Public Domain Day is an observance of when copyrights expire and works enter into the public domain. The celebration of a Public Domain Day starts in 2004 by Wallace McLean, a Canadian public domain activist, with support for the idea echoed by Lawrence Lessig.

All the works were supposed to go into the public domain in 2003, after being copyrighted for 75 years. But before this could happen, Congress hit a 20-year pause button and extended their copyright term to 95 years.


  • These are just a handful of the thousands of books entering the public domain in 2023:
    • Virginia Woolf, To the Lighthouse
    • Arthur Conan Doyle, The Case-Book of Sherlock Holmes
    • Willa Cather, Death Comes for the Archbishop
    • Countee Cullen, Copper Sun
    • A. A. Milne, Now We Are Six, illustrations by E. H. Shepard
    • Thornton Wilder, The Bridge of San Luis Rey
    • Ernest Hemingway, Men Without Women (collection of short stories)
    • William Faulkner, Mosquitoes
    • Agatha Christie, The Big Four
    • Edith Wharton, Twilight Sleep
    • Herbert Asbury, The Gangs of New York (the original 1927 publication)
    • Franklin W. Dixon (pseudonym), The Tower Treasure (the first Hardy Boys book)
    • Hermann Hesse, Der Steppenwolf (in the original German)
    • Franz Kafka, Amerika (in the original German)
    • Marcel Proust, Le Temps retrouvé (the final installment of In Search of Lost Time, in the original French)

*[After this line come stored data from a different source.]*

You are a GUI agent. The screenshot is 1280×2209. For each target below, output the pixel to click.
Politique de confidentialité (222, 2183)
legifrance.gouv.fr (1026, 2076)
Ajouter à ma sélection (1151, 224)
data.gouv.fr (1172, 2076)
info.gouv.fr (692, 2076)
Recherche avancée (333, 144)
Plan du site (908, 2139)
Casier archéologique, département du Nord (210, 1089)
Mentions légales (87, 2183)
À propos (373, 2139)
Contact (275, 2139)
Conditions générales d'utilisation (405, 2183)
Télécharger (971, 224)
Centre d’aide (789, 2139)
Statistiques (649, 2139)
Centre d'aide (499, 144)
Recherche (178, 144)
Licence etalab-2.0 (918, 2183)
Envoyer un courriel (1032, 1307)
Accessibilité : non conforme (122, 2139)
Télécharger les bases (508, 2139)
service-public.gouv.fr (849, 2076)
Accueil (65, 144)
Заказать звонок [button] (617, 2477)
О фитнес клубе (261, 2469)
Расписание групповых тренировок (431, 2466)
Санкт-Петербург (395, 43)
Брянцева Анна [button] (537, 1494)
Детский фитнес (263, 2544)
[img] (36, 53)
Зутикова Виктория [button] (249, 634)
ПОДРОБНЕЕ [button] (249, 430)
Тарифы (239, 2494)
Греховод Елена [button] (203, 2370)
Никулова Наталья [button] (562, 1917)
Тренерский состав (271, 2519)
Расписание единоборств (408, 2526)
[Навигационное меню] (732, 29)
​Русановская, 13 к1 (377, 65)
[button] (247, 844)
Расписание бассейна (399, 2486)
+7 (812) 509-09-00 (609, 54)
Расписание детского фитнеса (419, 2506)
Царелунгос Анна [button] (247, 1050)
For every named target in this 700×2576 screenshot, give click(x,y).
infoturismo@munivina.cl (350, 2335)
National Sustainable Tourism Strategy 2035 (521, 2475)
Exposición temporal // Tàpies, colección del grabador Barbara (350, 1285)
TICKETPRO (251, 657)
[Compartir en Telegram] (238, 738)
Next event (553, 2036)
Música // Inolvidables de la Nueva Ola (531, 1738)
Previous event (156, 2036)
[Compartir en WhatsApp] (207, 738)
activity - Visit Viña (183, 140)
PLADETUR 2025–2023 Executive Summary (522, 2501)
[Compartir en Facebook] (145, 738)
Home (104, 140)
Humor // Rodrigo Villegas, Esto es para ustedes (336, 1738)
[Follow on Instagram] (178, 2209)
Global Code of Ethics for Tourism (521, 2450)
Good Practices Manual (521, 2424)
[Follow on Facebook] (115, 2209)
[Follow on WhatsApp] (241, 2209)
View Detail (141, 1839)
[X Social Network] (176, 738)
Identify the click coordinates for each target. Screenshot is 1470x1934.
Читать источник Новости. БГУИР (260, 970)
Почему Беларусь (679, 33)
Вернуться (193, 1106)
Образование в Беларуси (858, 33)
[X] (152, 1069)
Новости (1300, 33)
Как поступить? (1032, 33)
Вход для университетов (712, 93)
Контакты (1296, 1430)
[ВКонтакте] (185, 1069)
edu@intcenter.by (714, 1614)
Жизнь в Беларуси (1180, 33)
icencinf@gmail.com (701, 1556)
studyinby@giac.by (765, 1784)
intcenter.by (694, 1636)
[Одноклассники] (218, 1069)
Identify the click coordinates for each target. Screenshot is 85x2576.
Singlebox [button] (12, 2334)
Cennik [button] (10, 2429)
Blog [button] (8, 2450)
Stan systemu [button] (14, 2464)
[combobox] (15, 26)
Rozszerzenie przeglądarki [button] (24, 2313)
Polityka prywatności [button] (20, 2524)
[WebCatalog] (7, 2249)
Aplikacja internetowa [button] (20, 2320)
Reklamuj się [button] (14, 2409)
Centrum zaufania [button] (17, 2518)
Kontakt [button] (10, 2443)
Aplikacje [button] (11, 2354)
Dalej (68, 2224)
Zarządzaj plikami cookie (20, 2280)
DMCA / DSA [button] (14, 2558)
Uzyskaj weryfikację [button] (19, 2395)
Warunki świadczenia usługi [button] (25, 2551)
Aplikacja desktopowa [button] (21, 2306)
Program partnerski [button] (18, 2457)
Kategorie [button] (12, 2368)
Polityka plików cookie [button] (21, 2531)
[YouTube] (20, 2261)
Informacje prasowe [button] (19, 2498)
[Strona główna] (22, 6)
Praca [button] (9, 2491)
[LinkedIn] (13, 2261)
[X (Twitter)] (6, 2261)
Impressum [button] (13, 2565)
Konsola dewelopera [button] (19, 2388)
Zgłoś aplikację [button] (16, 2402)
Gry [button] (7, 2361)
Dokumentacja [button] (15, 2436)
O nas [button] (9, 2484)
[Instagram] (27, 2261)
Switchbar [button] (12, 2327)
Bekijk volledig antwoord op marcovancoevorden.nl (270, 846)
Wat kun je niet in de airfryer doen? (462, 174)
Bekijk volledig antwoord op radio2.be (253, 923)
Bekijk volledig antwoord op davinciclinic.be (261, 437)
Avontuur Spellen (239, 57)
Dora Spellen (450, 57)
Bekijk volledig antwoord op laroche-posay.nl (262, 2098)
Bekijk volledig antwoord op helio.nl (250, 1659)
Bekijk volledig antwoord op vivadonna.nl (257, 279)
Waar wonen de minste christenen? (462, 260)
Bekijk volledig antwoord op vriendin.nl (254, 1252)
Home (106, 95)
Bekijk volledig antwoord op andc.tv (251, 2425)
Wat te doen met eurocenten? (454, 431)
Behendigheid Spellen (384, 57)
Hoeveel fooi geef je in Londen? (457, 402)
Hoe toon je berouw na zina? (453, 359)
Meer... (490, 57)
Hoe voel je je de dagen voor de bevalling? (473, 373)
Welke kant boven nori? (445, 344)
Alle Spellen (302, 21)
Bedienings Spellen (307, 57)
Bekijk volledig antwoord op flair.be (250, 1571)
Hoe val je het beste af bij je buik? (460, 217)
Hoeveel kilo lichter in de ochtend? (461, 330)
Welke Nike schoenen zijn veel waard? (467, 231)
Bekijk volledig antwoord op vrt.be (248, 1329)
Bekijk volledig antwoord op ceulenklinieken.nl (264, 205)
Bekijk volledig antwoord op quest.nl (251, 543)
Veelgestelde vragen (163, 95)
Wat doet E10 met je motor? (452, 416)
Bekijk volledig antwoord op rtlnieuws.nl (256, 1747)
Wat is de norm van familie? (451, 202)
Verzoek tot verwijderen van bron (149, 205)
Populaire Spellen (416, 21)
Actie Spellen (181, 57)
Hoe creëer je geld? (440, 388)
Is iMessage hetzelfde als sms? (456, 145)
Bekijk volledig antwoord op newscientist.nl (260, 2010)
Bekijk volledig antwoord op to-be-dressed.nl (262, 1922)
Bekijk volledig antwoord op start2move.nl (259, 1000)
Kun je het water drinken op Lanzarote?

  • Among the most popular films entering the public domain are:
    • Metropolis (directed by Fritz Lang)
    • The Jazz Singer (the first feature-length film with synchronized dialogue; directed by Alan Crosland)
    • Wings (directed by William A. Wellman)
    • Sunrise (directed by F.W. Murnau)
    • The Lodger: A Story of the London Fog (Alfred Hitchcock’s first thriller)
    • The King of Kings (directed by Cecil B. DeMille)
    • London After Midnight (now a lost film; directed by Tod Browning)
    • The Way of All Flesh (now a lost film; directed by Victor Fleming)
    • 7th Heaven (inspired the ending of the 2016 film La La Land; directed by Frank Borzage)
    • The Kid Brother (starring Harold Lloyd; directed by Ted Wilde)
    • The Battle of the Century (starring the comedy duo Laurel and Hardy; directed by Clyde Bruckman)
    • Upstream (directed by John Ford).


  • Songs from Duke Ellington, Louis Armstrong, and Irving Berlin top the list of music now free to use:
    • “Potato Head Blues and Gully Low Blues” by Louis Armstrong
    • “Black and Tan Fantasy and East St. Louis Toodle-O” by Bub Miley and Duke Ellington
    • “Puttin’ on the Ritz” by Irving Berlin
    • “The Best Things in Life Are Free,” from the musical Good News
    • “Funny Face and ‘S Wonderful” from the musical Funny Face.